Linux stability issues

Damn, sorry to hear that.

Some positive things here though, the GPU power consumption is low, and temperatures are under control, which tells me it’s extremely unlikely to be a power-supply fault as your system is very lightly loaded.

Unfortunately though it does look like you have an issue with your motherboard. Not much else can cause a system reboot under Linux like you describe.

I do see you have quite a few things running when it crashes, like firefox and spotify. Can you reproduce the crash without any applications running at all?

Another thing which might be useful but that I have to dig a bit more. It seems that when I’m in console (CTLR + ALT + F2), the system is stable and doesn’t suffer crashes.

Because when I was doing some tests. I’ve reached the point where I would instantly freeze after entering my password (never went after the KDE Plasma gear screen).
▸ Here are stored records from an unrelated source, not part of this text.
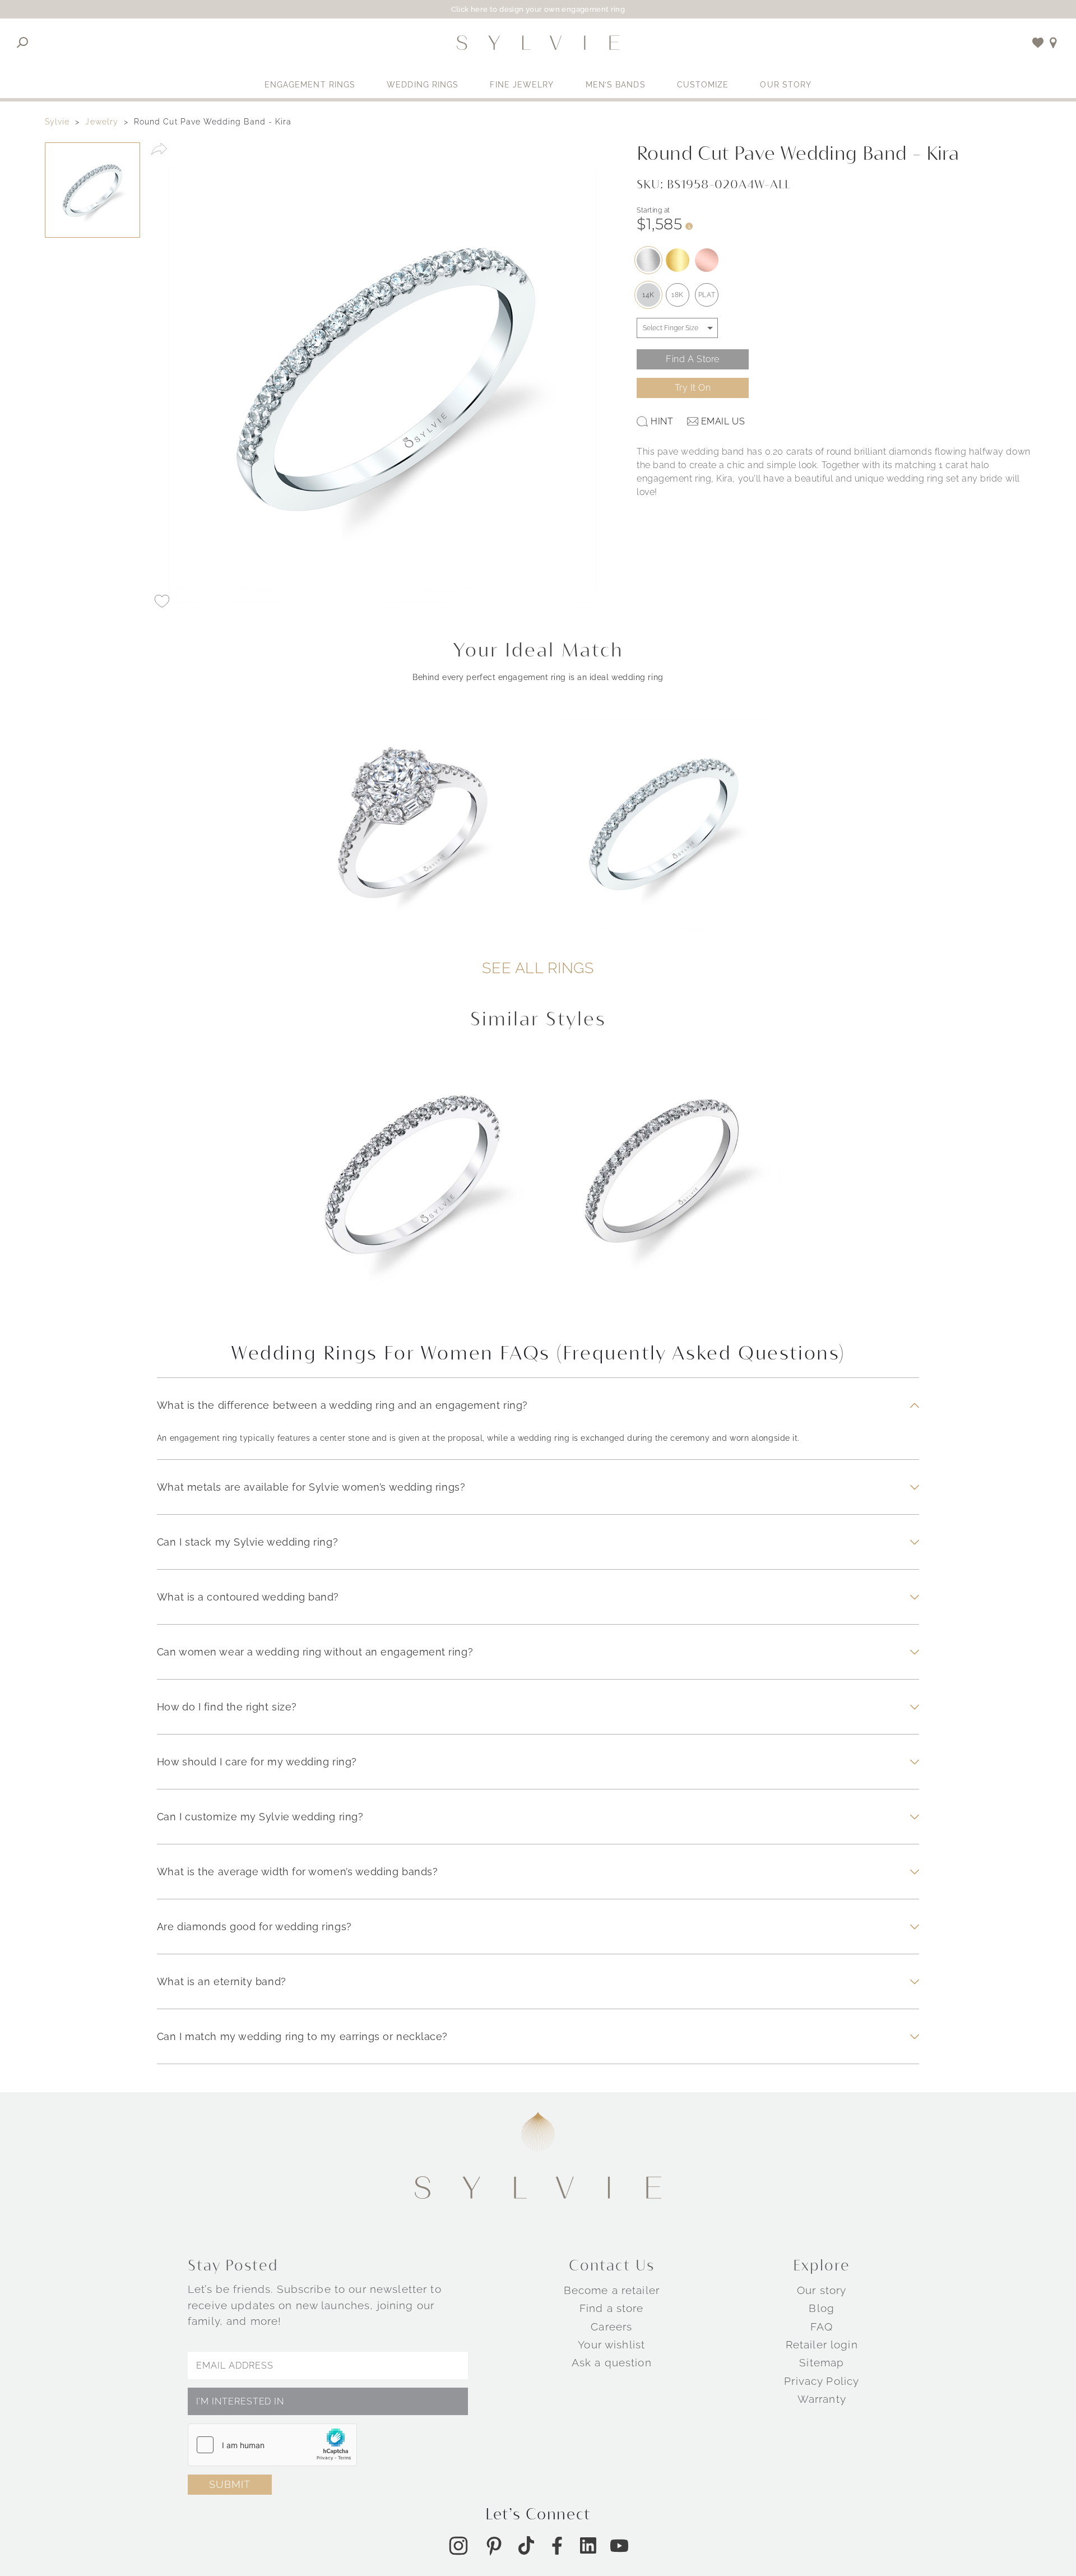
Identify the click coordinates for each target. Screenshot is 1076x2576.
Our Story (785, 84)
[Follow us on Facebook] (557, 2546)
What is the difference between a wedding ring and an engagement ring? (342, 1405)
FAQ (821, 2326)
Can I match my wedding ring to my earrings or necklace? (302, 2036)
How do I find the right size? (227, 1707)
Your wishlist (611, 2344)
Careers (611, 2326)
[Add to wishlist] (1038, 42)
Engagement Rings (310, 84)
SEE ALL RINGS (537, 968)
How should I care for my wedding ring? (257, 1762)
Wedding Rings (422, 84)
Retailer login (822, 2344)
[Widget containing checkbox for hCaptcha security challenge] (272, 2445)
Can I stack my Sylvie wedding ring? (247, 1542)
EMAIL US (723, 421)
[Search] (23, 42)
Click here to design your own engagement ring (538, 9)
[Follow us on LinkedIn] (588, 2545)
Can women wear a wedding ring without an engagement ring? (315, 1652)
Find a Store (693, 359)
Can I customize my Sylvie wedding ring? (260, 1817)
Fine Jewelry (522, 84)
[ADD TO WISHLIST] (162, 601)
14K (648, 295)
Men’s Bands (616, 84)
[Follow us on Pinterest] (493, 2545)
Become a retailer (612, 2290)
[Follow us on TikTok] (526, 2545)
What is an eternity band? (221, 1981)
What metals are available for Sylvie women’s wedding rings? (311, 1487)
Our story (821, 2290)
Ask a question (612, 2363)
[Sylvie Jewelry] (538, 42)
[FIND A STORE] (1053, 42)
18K (677, 295)
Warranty (821, 2399)
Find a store (611, 2308)
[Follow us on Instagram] (458, 2545)
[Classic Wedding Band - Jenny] (663, 1188)
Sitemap (821, 2363)
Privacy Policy (821, 2381)
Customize (703, 84)
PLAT (706, 295)
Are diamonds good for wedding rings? (254, 1926)
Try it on (693, 387)
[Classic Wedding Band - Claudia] (413, 1188)
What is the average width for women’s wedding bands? (297, 1871)
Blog (821, 2308)
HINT (662, 421)
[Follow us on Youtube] (619, 2546)
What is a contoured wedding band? (248, 1597)
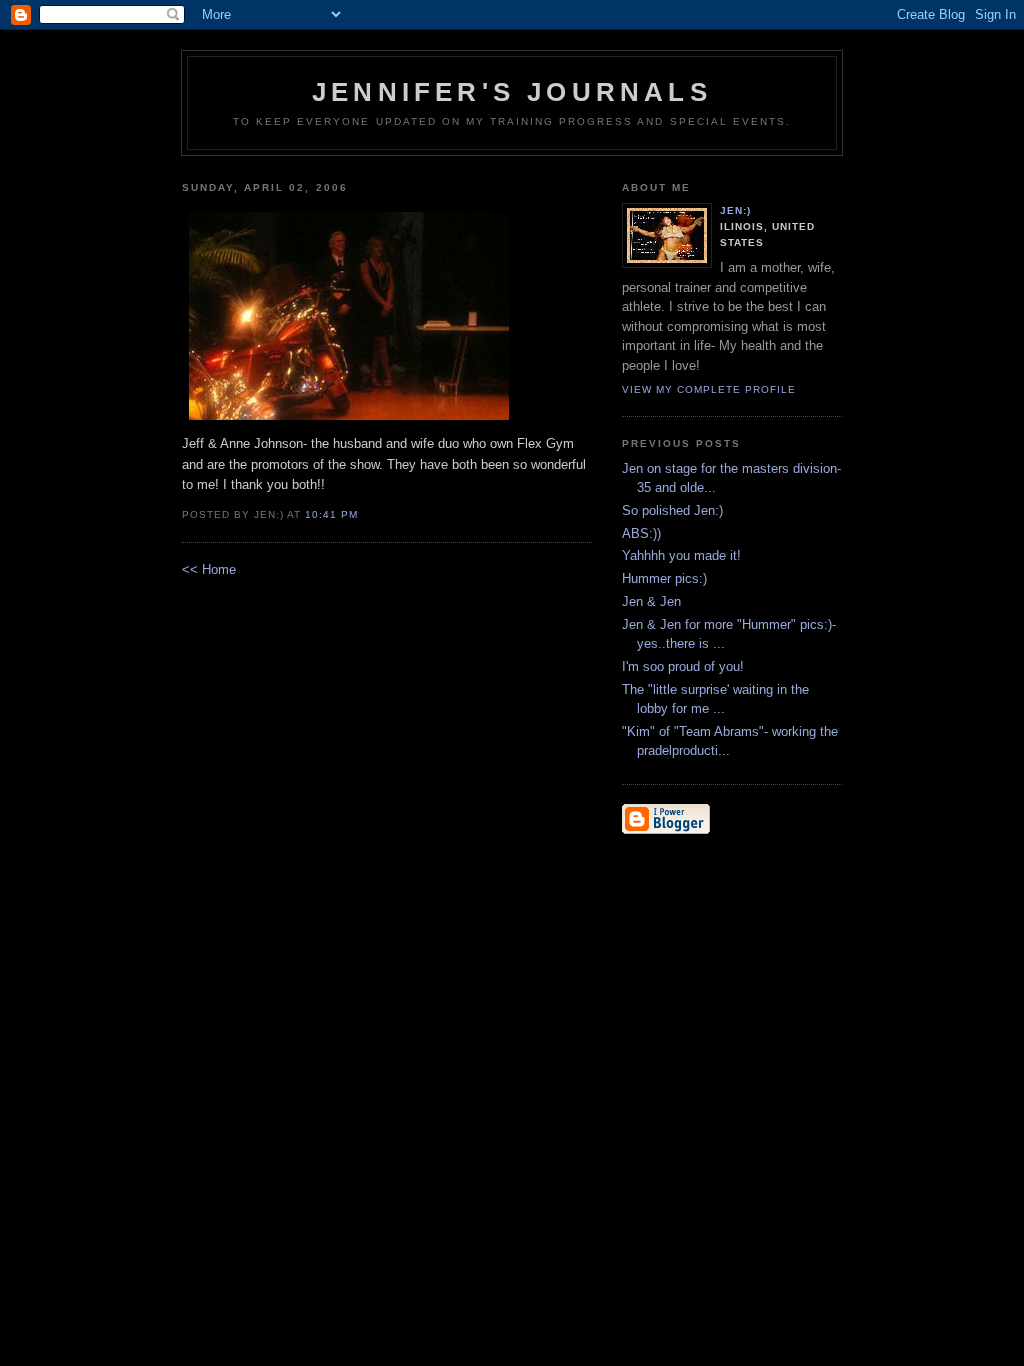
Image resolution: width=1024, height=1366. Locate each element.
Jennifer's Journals (512, 92)
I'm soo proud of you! (683, 666)
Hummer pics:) (664, 578)
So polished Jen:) (672, 510)
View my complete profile (709, 389)
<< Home (209, 569)
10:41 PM (331, 514)
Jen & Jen (651, 601)
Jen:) (735, 210)
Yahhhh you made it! (681, 555)
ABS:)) (641, 533)
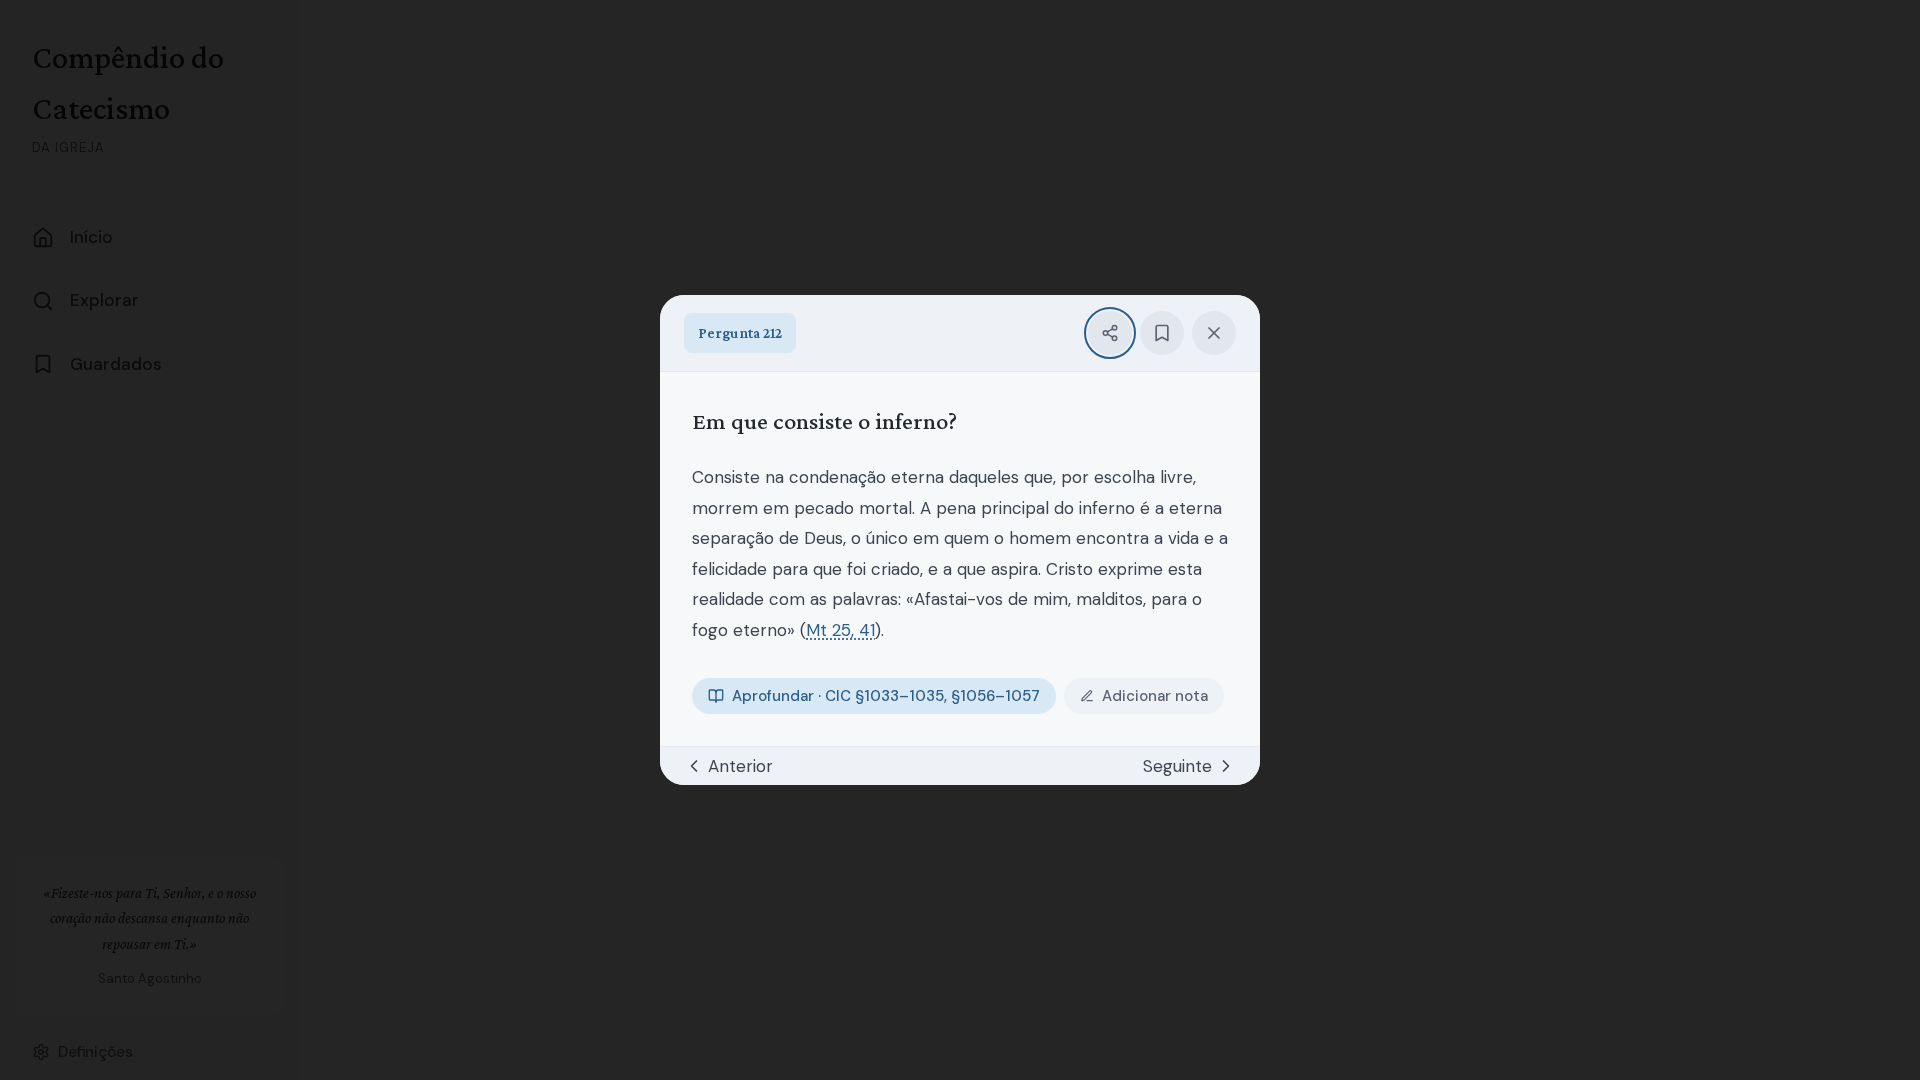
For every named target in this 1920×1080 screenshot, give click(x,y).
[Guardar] (1162, 333)
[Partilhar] (1110, 333)
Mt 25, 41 (840, 630)
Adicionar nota (1155, 696)
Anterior (740, 766)
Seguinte (1177, 766)
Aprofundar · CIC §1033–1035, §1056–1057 (886, 696)
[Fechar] (1214, 333)
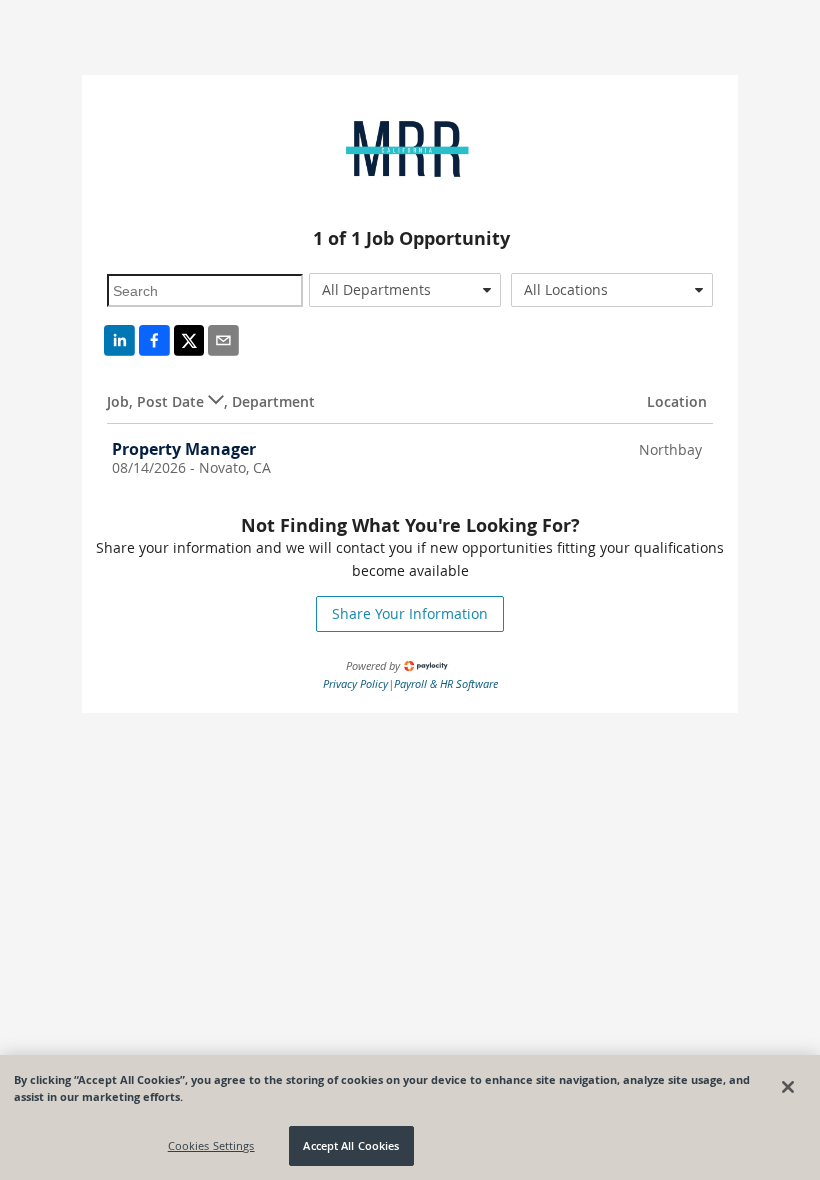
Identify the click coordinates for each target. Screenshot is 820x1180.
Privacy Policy (355, 683)
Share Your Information (410, 613)
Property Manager (184, 449)
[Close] (788, 1087)
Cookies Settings (211, 1145)
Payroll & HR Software (446, 683)
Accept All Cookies (351, 1145)
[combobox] (405, 290)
However, if I logged in console mode, it would work.

I will try tonight to use the console for an extended period of time and provide a feedback on this.

A motherboard issue would be the best thing which could happen since it still is under garantee :sweat_smile:

Like this being on the desktop without doing anything ?
I could try to leave my computer on for the day and see how it is when I come back tonight

Yeah, try to reduce the noise in the logs.

The dmesg output you provided btw seems to be rather short, I would have expected it to contain entries spanning back to system boot.

Didn’t thought you would need it

I’ve just restarted the system and I’m letting it run without any other application interfering. I’ll provide the full log once it crashes

May not but in this instance it would be a good idea to provide it all as there might be subtle hints.

1 Like

I don’t know if this has been linked to yet, but there is a bit on random Ryzen re-boots over in the Arch Linux wiki:

https://wiki.archlinux.org/title/Ryzen#Random_reboots

It notes exactly what you have observed - runs OK in Windows, but reboots in Linux. Apparently, the OSes are running the CPU at slightly different voltages.

2 Likes

I will check this. Thanks

I don’t know after how long, but it eventually ended up rebooting today will just staying onto the desktop without doing anything

The logs : [ 0.000000] Linux version 5.15.0-78-generic (buildd@lcy02-amd64-008) (gcc (Ub - Pastebin.com

[    1.008265] mce: [Hardware Error]: TSC 0 ADDR 14f079c80 MISC d012000000000000 IPID 100b000000000
[    1.008268] mce: [Hardware Error]: PROCESSOR 2:a20f12 TIME 1692689832 SOCKET 0 APIC 1e microcode a20120a

CPU fault, perhaps motherboard related.

[   27.797784] cups-proxyd[3284]: segfault at 18 ip 000055dd00a1bd75 sp 00007ffdaa7d1930 error 4 in cups-proxyd[55dd00a18000+7000]
[   27.797796] Code: 83 3d ee b2 00 00 00 41 54 55 48 89 fd 53 0f 85 f4 00 00 00 48 8d 1d 69 3d 00 00 48 63 45 1c 48 89 df 48 c1 e0 05 48 03 45 08 <48> 8b 50 18 8b 70 14 e8 0f d0 ff ff 44 8b 65 18 48 89 c7 45 85 e4

Random segfault in a random process, likly due to the CPU/MB issue.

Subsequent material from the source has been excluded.